Items from a dataset
--

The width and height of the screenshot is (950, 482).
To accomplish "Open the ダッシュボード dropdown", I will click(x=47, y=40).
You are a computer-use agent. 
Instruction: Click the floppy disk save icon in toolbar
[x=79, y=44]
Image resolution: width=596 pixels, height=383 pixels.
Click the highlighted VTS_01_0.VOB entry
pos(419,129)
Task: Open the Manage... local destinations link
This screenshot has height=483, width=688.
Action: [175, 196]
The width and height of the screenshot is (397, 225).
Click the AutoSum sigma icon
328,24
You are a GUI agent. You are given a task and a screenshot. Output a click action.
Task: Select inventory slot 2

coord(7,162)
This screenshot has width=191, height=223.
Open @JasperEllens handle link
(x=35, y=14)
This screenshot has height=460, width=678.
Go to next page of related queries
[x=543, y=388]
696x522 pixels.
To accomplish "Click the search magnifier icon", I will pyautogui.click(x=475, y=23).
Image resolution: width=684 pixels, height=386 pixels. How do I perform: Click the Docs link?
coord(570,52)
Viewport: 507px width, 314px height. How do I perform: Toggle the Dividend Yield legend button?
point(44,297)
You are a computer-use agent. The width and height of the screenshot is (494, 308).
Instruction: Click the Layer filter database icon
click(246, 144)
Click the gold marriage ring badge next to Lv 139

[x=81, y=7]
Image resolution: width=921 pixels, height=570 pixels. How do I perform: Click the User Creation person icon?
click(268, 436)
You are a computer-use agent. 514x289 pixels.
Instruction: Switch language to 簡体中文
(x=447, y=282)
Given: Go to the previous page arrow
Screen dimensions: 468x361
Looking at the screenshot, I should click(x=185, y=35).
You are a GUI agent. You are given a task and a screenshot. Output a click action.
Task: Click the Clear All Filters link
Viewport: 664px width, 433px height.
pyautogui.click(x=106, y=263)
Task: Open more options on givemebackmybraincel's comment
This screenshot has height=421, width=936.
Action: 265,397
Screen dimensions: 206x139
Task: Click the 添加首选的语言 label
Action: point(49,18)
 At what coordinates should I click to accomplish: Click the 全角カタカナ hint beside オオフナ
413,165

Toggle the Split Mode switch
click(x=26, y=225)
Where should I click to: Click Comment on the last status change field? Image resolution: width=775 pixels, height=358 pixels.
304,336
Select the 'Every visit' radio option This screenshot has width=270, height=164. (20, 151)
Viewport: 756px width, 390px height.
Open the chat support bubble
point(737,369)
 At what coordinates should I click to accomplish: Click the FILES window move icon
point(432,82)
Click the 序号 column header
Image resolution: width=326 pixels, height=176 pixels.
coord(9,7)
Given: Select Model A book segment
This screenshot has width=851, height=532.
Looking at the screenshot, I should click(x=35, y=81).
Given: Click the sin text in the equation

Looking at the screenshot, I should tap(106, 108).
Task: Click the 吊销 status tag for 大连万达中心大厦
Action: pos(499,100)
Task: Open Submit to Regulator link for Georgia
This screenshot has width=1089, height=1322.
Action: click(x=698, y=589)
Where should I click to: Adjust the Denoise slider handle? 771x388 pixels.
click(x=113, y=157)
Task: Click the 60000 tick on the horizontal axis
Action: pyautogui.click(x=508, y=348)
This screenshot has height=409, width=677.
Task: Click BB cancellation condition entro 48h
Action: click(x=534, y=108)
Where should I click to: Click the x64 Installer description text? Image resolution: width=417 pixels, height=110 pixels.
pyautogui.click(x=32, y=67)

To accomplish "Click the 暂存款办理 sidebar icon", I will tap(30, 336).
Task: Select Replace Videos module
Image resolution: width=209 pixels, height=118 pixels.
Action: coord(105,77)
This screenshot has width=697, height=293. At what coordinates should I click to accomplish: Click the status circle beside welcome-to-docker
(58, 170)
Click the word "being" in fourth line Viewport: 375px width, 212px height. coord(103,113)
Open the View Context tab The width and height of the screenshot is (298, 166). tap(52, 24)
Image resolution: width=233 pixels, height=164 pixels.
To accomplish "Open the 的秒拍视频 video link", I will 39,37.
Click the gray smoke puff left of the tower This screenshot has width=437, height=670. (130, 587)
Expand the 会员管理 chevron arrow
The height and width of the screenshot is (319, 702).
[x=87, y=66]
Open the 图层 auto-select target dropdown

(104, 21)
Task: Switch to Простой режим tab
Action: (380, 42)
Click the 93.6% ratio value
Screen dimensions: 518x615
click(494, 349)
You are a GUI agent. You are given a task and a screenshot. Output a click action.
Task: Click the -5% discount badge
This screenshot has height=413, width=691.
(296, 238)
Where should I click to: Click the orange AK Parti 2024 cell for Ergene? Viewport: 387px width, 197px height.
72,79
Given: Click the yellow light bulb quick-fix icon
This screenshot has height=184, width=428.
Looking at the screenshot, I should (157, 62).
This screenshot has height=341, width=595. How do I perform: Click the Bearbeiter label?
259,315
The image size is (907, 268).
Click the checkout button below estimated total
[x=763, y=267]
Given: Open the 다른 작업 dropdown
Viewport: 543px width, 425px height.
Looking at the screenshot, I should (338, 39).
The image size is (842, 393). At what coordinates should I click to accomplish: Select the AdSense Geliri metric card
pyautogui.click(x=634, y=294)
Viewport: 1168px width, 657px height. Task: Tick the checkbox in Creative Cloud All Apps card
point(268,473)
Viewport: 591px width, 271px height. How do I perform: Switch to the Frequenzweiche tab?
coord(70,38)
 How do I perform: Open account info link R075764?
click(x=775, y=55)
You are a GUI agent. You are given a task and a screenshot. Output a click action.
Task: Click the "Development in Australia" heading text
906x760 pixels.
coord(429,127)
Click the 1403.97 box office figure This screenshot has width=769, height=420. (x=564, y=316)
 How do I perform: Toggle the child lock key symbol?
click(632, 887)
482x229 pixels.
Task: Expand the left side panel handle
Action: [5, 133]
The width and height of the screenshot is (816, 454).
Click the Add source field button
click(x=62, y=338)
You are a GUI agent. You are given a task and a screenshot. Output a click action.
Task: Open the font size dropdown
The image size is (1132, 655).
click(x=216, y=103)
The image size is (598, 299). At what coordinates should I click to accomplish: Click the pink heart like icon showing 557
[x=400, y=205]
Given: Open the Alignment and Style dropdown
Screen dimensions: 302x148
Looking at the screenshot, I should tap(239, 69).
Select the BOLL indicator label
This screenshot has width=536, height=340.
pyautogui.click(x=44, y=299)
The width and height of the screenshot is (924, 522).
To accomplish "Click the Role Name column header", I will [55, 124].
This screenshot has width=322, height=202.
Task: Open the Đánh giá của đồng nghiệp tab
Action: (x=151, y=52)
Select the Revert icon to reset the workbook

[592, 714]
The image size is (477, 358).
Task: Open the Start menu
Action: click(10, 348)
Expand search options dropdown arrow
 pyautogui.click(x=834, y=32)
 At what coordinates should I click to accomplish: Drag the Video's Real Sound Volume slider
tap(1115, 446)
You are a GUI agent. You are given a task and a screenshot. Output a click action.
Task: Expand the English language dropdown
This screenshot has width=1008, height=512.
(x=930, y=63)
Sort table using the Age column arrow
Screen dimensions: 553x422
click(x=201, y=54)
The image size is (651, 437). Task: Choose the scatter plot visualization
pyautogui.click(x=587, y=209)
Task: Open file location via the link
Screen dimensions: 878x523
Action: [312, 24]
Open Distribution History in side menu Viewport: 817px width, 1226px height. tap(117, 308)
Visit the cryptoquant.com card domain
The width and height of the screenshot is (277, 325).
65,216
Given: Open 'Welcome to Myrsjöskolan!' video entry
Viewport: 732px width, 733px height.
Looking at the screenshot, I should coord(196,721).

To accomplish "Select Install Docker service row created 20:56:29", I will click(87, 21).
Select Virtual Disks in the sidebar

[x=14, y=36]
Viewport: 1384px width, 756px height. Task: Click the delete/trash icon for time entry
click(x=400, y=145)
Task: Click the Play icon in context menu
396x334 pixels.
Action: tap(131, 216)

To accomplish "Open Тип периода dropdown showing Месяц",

--

Activity:
From the records above, return each line that has the string "computer".

Response to this exercise:
You are a computer-use agent. 
You are a computer-use agent. The width and height of the screenshot is (494, 308).
You are a computer-use agent. 514x289 pixels.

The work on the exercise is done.